STUDY TEXT:
+--

Biotic interactions?

While we focus on refugial dynamics and specialisation above, a third process, biotic interactions, may also play an important role in shaping communities and distributions. For instance, in lizards, specialisations to utilise habitats such as rocks, have been linked to a lowered ability to compete in other habitats via mechanisms such as reduced reproductive output or dietary breadth [34]. Notably, we found that australis group taxa with similar habitat preferences almost never overlap geographically, while conversely, saxicoline and generalist taxa are frequently sympatric, even in closely-related lineages such as koira 4 and koira 1. Furthermore, generalist taxa usually use rocks only when saxicolous taxa are absent ([33], Moritz, Oliver, Tedeschi pers. obs.). Recent studies have pointed to rapid shifts in body size and the likely importance of size-based sorting of local assemblages in other lineages of Gehyra [35, 75]. In the west Kimberley, the large saxicoline koira 1 lineage also abuts with the distributional range edge of another saxicoline (and large) taxon, Gehyra xenopus, while the generalist (and much smaller) koira 4 widely overlaps with G. xenopus (authors pers. obs.). These data all support an established pattern that similar-sized and ecologically undifferentiated lizard taxa rarely persist in the same communities [35, 103, 104], underlining the argument that interactions between species play an important role in shaping extant distributional limits [105]. However, testing the extent to which this ecological differentiation is a secondary outcome of speciation events or a primary driver of them remains challenging.

Conclusions

Across a mosaic of habitats in the savannah of northern Australia, rocky ranges appear to have provided climatically-buffered microrefugia through late Cenozoic aridification, mediating localised persistence, diversification and even recolonisation of surrounding woodlands. This result emphasises the likely importance of microrefugia within rocky habitats for persistence through past – and future – climatic changes. Patterns of phenotypic variation and geographic distributions suggest that ecological specialisation and species interactions may have played a complementary role in shaping contemporary diversity patterns; however, the extent to which these latter processes may be primary drivers of lineage divergence remains ambiguous. Going forward, the challenge remains how to find ways to convincingly disentangle the roles these key processes have, and will, play in shaping diversity patterns through changing climates. Integrative studies linking genetic patterns with a detailed understanding of physiology, habitat preferences and biotic interactions offer the potential to meet this challenge [106].

+--

DATA FOR REVIEW:
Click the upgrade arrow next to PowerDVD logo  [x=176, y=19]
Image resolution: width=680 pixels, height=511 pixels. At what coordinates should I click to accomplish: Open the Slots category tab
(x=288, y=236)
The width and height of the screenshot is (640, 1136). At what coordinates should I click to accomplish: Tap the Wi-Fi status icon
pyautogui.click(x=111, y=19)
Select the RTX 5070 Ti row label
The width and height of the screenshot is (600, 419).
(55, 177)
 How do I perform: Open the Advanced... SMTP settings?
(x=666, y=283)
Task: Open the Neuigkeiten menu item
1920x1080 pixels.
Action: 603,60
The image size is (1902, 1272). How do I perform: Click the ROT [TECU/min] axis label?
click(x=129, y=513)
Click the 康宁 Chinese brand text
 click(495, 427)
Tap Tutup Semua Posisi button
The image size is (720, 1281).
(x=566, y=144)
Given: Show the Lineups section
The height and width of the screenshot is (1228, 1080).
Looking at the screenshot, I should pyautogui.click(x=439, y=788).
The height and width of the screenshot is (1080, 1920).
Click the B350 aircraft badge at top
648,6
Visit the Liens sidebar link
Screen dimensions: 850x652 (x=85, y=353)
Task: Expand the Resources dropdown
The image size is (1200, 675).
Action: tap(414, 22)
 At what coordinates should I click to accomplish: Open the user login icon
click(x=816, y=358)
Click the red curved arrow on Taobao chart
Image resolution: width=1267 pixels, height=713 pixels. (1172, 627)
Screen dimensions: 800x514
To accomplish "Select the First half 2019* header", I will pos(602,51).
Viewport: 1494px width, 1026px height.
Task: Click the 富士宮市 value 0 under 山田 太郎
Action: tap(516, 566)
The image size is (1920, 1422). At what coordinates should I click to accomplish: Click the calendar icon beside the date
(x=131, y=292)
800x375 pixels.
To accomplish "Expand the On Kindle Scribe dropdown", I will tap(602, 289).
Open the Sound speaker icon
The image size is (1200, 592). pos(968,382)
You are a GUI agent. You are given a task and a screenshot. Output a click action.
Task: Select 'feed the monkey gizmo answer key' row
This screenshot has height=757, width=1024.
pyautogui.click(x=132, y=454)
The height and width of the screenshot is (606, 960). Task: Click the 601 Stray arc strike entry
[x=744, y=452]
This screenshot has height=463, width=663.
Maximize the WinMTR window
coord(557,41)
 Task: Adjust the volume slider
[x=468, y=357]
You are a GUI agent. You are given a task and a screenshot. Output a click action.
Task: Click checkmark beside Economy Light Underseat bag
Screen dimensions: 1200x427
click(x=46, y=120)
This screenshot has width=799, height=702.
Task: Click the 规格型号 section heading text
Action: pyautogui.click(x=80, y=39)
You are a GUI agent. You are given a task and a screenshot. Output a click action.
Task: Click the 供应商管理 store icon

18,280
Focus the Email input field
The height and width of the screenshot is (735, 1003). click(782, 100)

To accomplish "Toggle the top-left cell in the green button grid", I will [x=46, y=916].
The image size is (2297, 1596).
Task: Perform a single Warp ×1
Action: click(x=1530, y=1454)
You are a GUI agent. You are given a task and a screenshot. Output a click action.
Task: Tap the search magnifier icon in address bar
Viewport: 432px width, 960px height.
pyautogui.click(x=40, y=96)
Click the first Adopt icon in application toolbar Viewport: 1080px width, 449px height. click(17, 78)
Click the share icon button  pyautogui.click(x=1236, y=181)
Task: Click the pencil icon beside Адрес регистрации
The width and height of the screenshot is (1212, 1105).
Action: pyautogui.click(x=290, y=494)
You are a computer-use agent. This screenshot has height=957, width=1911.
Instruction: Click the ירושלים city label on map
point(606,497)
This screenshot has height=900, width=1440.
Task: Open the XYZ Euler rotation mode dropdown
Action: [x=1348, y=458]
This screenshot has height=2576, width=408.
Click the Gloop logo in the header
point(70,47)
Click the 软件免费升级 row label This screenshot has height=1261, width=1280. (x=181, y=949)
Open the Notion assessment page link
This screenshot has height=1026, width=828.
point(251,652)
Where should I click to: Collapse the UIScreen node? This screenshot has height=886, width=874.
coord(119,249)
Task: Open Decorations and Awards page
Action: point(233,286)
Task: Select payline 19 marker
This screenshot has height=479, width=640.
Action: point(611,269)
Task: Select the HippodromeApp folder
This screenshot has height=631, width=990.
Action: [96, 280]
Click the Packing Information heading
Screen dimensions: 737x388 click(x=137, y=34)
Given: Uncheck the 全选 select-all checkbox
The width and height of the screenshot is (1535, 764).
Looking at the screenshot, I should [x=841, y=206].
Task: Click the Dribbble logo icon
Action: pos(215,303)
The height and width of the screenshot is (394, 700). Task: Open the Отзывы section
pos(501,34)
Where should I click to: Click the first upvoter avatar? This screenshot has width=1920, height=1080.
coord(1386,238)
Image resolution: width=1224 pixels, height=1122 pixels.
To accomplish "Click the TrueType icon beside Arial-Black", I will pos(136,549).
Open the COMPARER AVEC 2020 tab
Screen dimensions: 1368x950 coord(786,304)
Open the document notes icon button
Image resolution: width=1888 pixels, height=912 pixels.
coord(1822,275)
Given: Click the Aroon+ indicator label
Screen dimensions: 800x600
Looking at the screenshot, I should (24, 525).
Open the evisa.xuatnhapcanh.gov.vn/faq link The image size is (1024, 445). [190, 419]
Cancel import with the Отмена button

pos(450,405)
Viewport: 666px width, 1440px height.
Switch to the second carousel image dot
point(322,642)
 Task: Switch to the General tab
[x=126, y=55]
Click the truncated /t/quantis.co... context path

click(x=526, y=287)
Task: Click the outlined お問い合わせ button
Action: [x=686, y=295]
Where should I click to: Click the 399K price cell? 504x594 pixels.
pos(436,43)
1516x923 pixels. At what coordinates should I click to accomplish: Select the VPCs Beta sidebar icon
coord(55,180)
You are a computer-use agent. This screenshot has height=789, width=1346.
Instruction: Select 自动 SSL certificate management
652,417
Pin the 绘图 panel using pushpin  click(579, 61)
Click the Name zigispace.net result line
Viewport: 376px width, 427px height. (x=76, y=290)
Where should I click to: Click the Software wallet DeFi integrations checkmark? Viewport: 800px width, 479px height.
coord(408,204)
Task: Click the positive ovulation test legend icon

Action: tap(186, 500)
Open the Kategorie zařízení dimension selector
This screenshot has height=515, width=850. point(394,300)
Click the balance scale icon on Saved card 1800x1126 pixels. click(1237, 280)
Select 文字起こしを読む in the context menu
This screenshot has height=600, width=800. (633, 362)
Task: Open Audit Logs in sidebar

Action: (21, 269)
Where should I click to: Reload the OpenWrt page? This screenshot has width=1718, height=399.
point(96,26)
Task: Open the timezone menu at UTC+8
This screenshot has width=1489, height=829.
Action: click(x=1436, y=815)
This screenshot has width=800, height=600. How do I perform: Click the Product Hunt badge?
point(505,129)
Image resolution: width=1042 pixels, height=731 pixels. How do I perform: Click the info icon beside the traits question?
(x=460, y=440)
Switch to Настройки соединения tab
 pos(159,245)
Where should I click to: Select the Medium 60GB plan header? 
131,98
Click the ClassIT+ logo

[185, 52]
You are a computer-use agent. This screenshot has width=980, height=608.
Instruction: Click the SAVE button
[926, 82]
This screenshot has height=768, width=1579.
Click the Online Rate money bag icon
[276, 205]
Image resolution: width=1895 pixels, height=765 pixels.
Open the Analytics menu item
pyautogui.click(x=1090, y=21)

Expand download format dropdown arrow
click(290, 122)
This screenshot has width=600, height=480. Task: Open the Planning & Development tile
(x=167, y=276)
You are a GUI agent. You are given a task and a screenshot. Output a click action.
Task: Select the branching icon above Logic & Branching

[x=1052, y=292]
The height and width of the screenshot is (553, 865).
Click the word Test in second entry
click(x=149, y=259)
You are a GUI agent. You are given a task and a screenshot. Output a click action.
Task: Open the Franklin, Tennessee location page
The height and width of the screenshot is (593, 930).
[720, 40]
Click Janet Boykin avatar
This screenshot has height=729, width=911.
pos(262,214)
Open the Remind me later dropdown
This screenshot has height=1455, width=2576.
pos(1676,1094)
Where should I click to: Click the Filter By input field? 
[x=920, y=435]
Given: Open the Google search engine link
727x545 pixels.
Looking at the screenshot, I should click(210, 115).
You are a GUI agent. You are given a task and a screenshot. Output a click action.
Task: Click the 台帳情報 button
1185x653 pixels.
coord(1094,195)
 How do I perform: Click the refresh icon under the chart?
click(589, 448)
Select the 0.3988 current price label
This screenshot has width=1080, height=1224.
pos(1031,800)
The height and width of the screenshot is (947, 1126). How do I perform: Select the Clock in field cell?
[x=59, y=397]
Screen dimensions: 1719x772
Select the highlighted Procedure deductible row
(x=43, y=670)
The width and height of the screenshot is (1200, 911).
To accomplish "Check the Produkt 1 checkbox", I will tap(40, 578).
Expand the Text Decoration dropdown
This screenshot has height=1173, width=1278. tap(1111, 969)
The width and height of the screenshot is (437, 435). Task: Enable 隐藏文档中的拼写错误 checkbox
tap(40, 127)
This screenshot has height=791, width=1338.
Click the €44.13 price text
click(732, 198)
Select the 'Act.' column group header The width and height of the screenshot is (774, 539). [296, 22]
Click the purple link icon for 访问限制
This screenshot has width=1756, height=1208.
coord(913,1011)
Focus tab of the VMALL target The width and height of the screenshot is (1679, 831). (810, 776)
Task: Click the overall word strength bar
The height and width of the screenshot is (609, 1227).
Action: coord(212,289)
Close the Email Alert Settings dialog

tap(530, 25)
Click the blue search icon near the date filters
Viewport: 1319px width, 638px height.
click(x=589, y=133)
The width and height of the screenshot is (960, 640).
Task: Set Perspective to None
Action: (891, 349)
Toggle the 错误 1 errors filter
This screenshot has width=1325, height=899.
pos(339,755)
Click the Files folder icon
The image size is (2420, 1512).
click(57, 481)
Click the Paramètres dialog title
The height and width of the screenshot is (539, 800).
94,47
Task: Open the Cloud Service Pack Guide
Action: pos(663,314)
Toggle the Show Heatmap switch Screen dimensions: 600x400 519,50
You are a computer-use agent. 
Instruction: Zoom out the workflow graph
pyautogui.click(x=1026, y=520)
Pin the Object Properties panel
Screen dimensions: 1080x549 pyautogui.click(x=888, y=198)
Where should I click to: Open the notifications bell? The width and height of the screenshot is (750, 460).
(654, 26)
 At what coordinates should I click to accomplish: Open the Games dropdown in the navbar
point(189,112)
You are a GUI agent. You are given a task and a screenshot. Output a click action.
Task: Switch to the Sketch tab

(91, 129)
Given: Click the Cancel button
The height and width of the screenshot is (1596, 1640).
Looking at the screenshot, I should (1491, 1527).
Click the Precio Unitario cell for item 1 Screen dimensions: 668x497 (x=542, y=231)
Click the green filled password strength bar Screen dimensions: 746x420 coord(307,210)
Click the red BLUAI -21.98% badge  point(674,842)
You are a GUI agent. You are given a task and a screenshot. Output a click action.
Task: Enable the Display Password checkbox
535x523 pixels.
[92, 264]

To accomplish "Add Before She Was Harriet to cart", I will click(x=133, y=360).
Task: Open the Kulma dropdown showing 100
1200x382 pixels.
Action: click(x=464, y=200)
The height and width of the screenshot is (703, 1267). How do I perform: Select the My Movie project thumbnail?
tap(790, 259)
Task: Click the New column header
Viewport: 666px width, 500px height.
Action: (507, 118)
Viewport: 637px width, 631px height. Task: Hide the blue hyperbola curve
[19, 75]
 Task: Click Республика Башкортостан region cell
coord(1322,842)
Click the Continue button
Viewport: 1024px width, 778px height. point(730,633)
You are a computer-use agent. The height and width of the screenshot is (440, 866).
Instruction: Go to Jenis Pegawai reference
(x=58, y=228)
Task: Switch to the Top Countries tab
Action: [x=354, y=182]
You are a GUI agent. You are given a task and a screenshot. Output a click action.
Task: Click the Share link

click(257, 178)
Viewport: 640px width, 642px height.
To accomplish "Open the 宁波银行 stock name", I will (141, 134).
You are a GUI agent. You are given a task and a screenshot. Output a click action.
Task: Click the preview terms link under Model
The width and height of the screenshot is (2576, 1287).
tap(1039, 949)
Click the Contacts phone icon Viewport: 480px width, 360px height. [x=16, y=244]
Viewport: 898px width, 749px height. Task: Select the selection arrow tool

+--

Put this sentence from the lizard text into Spanish: "This result emphasises the likely importance of microrefugia within rocky habitats for persistence through past – and future – climatic changes." The entries above are separate from the lizard text.

Este resultado subraya la probable importancia de los microrrefugios dentro de los hábitats rocosos para la persistencia a lo largo de los cambios climáticos pasados – y futuros.